Livros têm esse poder, de transformar ilustres desconhecidos em pessoas
próximas e, por que não, queridas. Randy Pausch, o falecido autor de A
Lição Final (Agir), me acompanhou para cima e para baixo, em formato de
audiobook, em andanças pelos ônibus, enquanto a minha própria vida
seguia o seu percurso.
Durante o trajeto, enquanto escutava, possivelmente passaram por mim
centenas de possíveis personagens incríveis, mas eu não prestei atenção,
entretido em sua história. Pausch, narrado por Paulo Betty, contava sua
trajetória a partir da descoberta de um câncer terminal no pâncreas. Sabia
que iria morrer e, para isso, quis deixar um legado para os filhos. Uma
palestra a respeito de Como Realizar os Sonhos de Infância,
vista por milhões de pessoas no You Tube.
Faço aqui uma ressalva: se você pretende ler qualquer obra, não ouça antes
em áudio.

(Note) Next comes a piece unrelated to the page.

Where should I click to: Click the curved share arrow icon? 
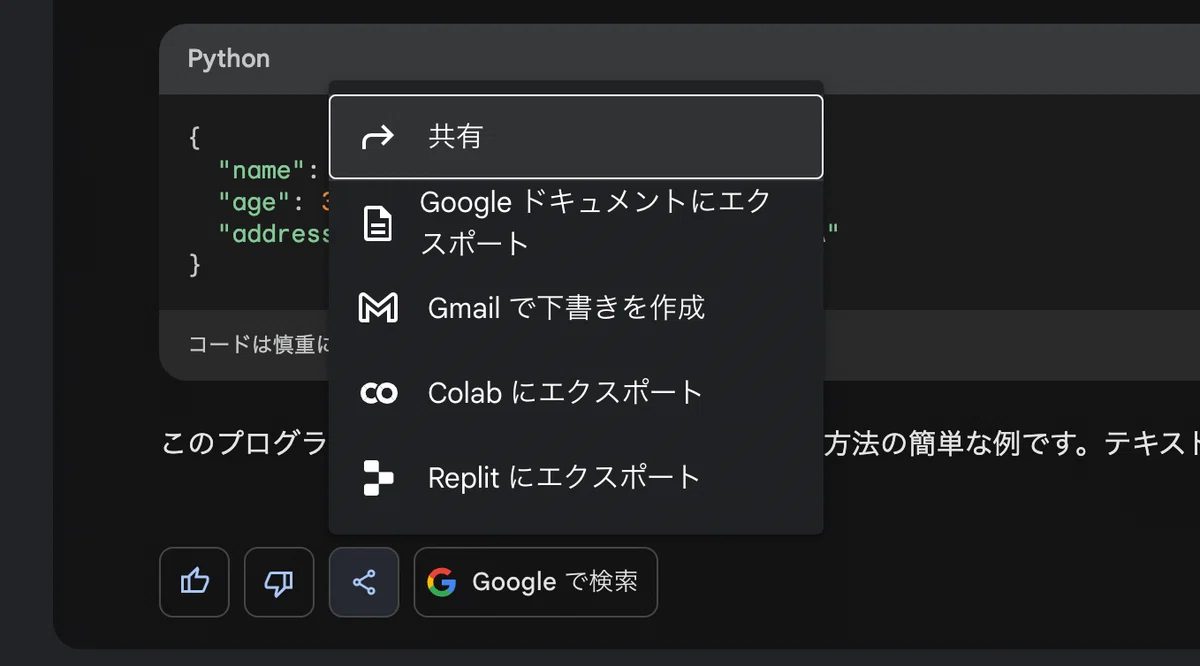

Explico: quando, de uma maneira muito especial, o livro foi parar
em minhas mãos, a voz de Paulo Betty, enquanto eu lia, vinha em minha mente
– algo meio desagradável, e brega, se você é ranzinza como eu.

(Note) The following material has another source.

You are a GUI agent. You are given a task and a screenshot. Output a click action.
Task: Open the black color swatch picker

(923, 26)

Por incrível que pareça, o livro derivado do vídeo de sucesso na internet,
apesar do tema pesado, é leve, alegre, divertido, e muito, muito piegas
mesmo. Ao mesmo tempo, não é uma autoajuda qualquer, embora tenha aqueles
conselhos-clichê no estilo “esteja preparado para quando a oportunidade
surgir”, mas o seu diferencial está justamente no fato de que é um manual de
instruções para a vida, a partir de sua experiência, voltado aos filhos que
não irá ver crescer.
Algo
muito triste, de fato. Quanto tive coragem de procurar no Google por seu
nome, possivelmente muito tempo depois de sua morte, me deparei com a
seguinte manchete na Folha Online: “Fenômeno na internet, professor da
‘última aula’ morre aos 47 anos”. Não tive coragem de ler a reportagem. O
resto da história, você já sabe e, diante do mar, concluí o sentido de tudo.
Livros destroem? O ator Carmo Dalla Vecchia, em um debate na mais recente
Bienal do Livro de São Paulo, disse que sim. E a obra que “destruiu seus
sonhos de infância”, foi Meu Pé de Laranja Lima (Melhoramentos), de
José Mauro de Vasconcelos. O texto, segundo ele, mudou seu conceito de mundo
e talvez o tenha feito perder a inocência mas, mesmo assim, como em um
ritual, ele o revisitava todos os anos. Naquele banco, percebi que o livro
mais inesperado era, também, algo concreto e, para mim, cheio de
referências. Era capaz de manter o autor de meu livro preferido vivo. E, seu
eu quisesse reencontrá-lo, bastaria relê-lo.